**EXERCISE PROMPT:** Rewrite the rows below as a numbered list, one line per item, with blank lines left out and the pictures omitted.

**THE DATA:**
============================================================
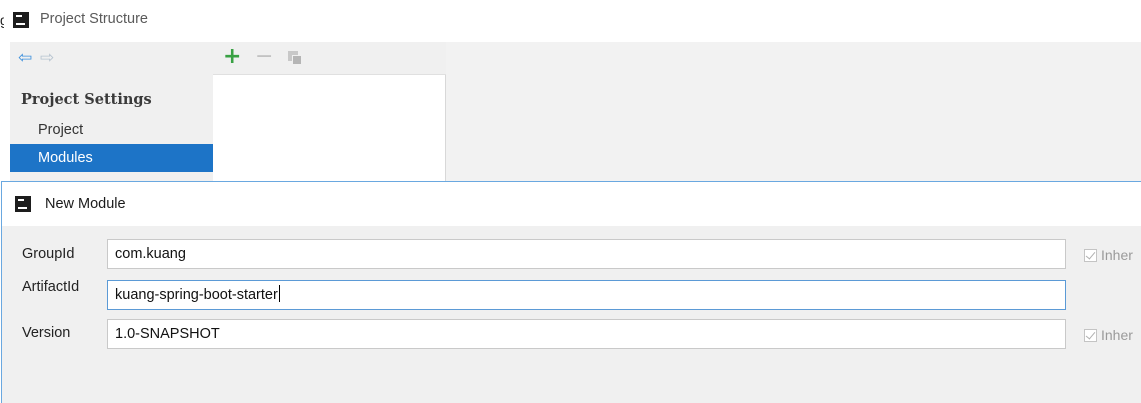 This screenshot has height=403, width=1141. I want to click on project-settings-header: Project Settings, so click(86, 100).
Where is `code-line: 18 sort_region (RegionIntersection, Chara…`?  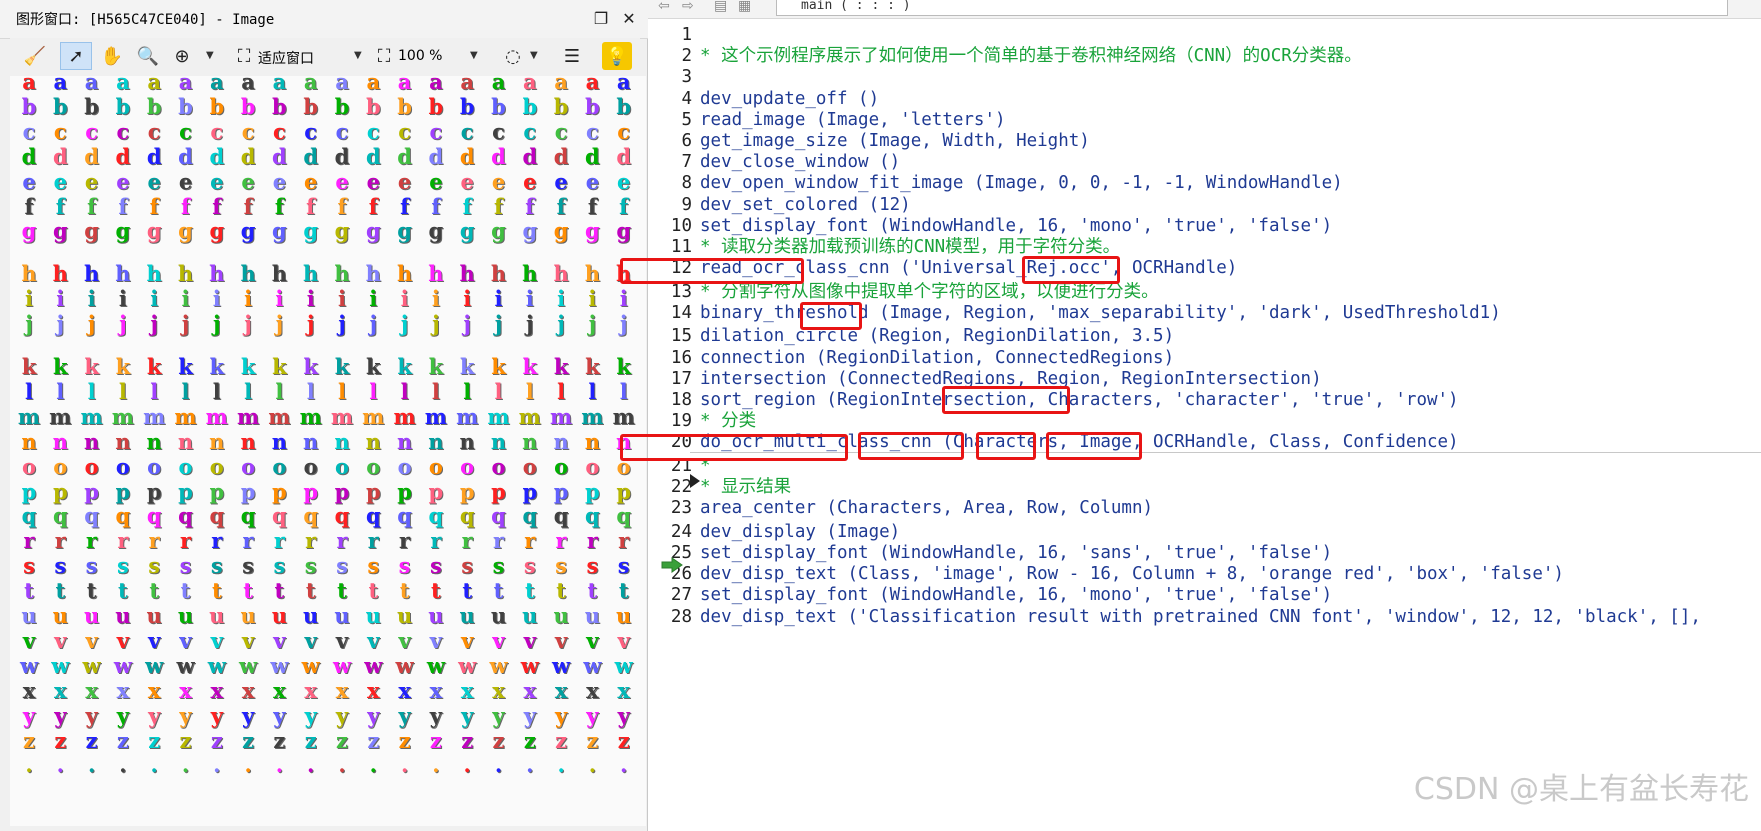
code-line: 18 sort_region (RegionIntersection, Chara… is located at coordinates (1204, 400).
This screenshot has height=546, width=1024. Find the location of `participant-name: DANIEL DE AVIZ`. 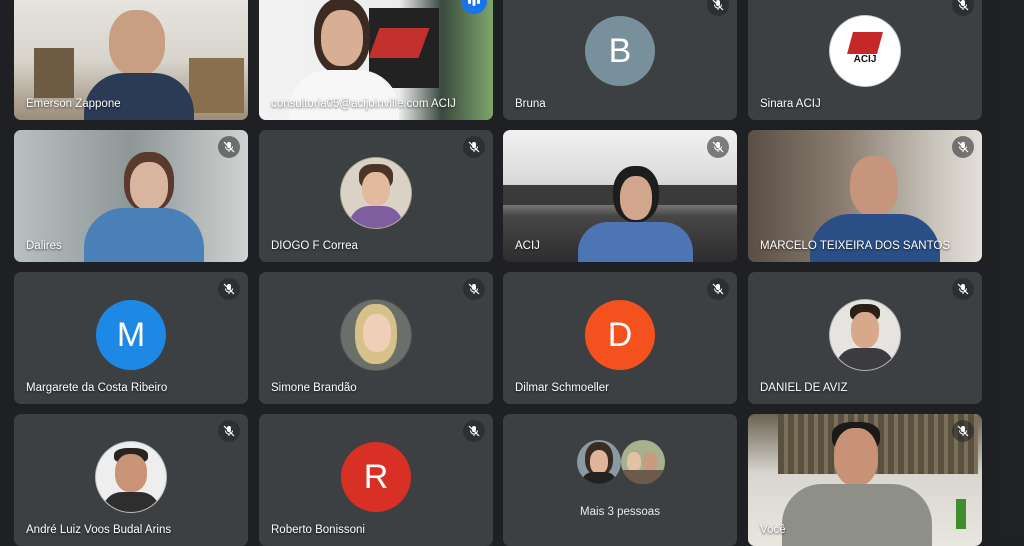

participant-name: DANIEL DE AVIZ is located at coordinates (804, 388).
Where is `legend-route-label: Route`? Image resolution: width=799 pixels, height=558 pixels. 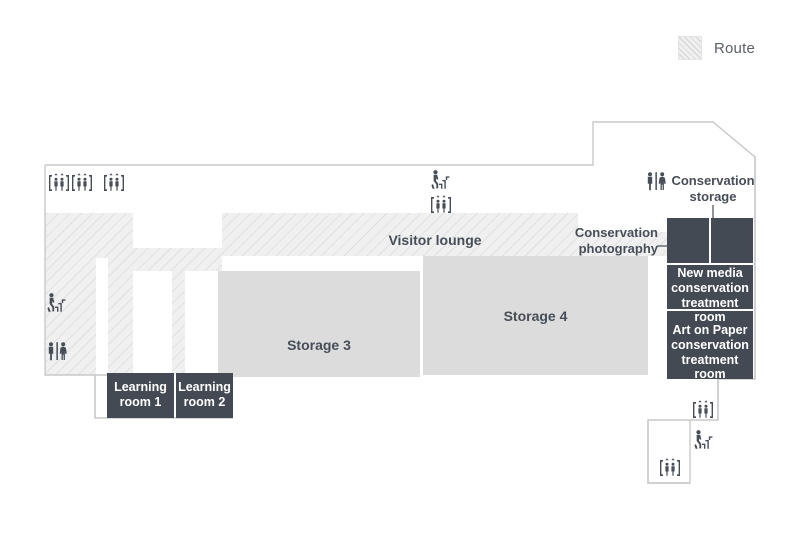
============================================================
**OUTPUT BELOW:**
1.  This screenshot has height=403, width=1141. I want to click on project-settings-header: Project Settings, so click(86, 100).
2. Where is `code-line: 18 sort_region (RegionIntersection, Chara…`?  
3. code-line: 18 sort_region (RegionIntersection, Chara… is located at coordinates (1204, 400).
4. This screenshot has height=546, width=1024. Find the location of `participant-name: DANIEL DE AVIZ`. 
5. participant-name: DANIEL DE AVIZ is located at coordinates (804, 388).
6. Where is `legend-route-label: Route`? Image resolution: width=799 pixels, height=558 pixels. 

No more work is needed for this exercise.